La ventana estaba cerrada y dotada de barrotes verticales por fuera. Podía oír el viento deslizando la nieve del tejado. Se formaba una avalancha de nieve que caía y sepultaba el sol. El cabecero de su cama tenía seis barrotes.
Las voces iban trasladando piedras de un campo a otro. Dejaban caer las piedras y otras voces las recogían y las arrojaban a una carreta de tablones sueltos. Una de ellas procedía del otro lado de su cama, al otro lado de aquella pared. La habitación solo disponía de una cama y la tela metálica y, en lo alto de la pared, la reja de hierro donde ella lanzaba los platos. No había luz en la habitación. Solo una triste luz roja en la sala. Alguien paseaba yendo y viniendo por delante de su puerta como una prisionera. La voz al otro lado de su pared llamaba a gritos a alguien. No cesaba en toda la noche. Se enredaba en las mantas y silbaban los carámbanos de hielo en el viento. El resto de las voces no resultaban tan reconocibles. Cuando las voces callaban, la sala se sumía en el silencio.

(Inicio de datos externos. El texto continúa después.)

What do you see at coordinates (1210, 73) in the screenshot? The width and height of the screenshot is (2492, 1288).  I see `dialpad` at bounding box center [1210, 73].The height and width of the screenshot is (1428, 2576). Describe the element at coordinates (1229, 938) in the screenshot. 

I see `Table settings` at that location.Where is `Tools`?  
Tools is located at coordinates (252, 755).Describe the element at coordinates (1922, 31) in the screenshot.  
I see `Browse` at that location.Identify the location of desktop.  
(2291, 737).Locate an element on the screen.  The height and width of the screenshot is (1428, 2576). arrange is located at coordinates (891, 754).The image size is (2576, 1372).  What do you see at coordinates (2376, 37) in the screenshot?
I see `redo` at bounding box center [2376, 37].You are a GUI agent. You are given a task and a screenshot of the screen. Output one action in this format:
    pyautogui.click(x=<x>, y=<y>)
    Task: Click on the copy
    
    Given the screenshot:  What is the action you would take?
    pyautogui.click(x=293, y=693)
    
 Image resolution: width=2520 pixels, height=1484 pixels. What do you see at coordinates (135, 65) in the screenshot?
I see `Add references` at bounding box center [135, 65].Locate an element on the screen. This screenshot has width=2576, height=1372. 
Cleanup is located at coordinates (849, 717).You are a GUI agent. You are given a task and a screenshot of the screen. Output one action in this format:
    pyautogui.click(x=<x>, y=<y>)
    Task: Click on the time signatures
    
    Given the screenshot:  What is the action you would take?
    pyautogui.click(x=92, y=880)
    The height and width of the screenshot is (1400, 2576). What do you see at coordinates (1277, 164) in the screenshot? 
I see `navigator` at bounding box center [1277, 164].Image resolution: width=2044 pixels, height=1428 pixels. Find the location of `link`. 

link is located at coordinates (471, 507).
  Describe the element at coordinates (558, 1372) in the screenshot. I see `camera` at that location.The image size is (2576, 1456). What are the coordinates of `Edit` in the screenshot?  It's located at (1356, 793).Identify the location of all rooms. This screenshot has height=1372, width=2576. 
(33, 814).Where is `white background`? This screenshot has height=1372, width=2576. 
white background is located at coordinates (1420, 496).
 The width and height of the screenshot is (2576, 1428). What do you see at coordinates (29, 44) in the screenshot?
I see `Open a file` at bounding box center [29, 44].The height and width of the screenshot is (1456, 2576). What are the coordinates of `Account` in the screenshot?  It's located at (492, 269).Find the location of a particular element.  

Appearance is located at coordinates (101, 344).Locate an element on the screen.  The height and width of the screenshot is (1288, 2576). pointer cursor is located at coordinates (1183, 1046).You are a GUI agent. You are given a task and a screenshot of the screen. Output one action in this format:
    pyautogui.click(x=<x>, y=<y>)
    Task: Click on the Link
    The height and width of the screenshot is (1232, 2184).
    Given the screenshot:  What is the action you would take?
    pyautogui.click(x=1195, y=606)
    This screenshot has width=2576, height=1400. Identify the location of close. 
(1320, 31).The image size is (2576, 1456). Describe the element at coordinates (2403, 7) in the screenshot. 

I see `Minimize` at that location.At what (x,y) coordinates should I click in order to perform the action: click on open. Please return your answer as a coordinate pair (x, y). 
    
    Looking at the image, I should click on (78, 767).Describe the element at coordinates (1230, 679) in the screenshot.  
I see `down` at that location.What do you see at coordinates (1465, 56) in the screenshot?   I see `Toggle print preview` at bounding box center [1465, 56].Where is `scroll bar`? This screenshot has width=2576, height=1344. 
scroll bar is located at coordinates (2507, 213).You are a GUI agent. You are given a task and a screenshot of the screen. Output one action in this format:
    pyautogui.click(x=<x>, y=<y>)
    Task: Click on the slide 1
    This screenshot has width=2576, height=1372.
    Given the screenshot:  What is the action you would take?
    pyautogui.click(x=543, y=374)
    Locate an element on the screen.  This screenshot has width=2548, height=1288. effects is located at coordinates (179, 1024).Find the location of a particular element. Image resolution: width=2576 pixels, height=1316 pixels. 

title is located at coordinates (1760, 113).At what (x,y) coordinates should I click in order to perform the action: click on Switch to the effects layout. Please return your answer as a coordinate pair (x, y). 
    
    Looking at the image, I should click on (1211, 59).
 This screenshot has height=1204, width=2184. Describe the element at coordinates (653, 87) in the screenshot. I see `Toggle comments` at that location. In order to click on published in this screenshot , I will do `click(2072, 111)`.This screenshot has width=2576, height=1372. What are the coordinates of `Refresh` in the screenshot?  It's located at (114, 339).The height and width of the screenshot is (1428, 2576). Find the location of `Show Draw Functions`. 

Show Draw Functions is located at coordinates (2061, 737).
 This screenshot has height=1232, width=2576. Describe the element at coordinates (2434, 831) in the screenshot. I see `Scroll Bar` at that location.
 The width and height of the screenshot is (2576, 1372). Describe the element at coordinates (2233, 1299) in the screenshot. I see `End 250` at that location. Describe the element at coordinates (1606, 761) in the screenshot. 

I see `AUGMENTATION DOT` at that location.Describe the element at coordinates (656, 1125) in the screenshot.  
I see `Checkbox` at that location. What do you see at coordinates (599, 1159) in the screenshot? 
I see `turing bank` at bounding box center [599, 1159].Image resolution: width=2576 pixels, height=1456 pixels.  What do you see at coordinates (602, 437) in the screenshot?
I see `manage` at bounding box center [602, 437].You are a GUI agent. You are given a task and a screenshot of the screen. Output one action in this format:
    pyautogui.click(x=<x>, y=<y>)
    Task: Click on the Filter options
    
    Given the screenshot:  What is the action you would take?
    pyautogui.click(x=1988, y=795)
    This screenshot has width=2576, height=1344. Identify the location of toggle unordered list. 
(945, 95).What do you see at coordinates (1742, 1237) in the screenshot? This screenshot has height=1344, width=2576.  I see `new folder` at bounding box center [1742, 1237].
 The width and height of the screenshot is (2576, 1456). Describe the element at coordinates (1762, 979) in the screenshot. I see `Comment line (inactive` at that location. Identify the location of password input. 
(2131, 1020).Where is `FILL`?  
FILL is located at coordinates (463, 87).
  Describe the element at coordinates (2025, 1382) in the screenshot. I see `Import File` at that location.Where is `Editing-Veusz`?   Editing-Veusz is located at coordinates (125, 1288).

Llamó y pidió agua. La mujer le llevó una gruesa taza blanca y redonda. Pero nunca es suficiente, mi garganta está tan seca. Si dejara de hablar, no se le pondría así.
Tenía que decirlo todo, y cuando todo estuviera dicho, y cuando cada palabra hubiera quedado sellada en el ataúd del viento nocturno, entonces pararía. Ella había sido un feto y se había hecho un ovillo en la cama. Luego había surgido sin hacer ruido y la habían alimentado. El sol de la mañana y Hazel dándole de comer de un cuenco. Mejillas limpias y un riachuelo en los dientes. Agujas de pino goteando en el Cáucaso.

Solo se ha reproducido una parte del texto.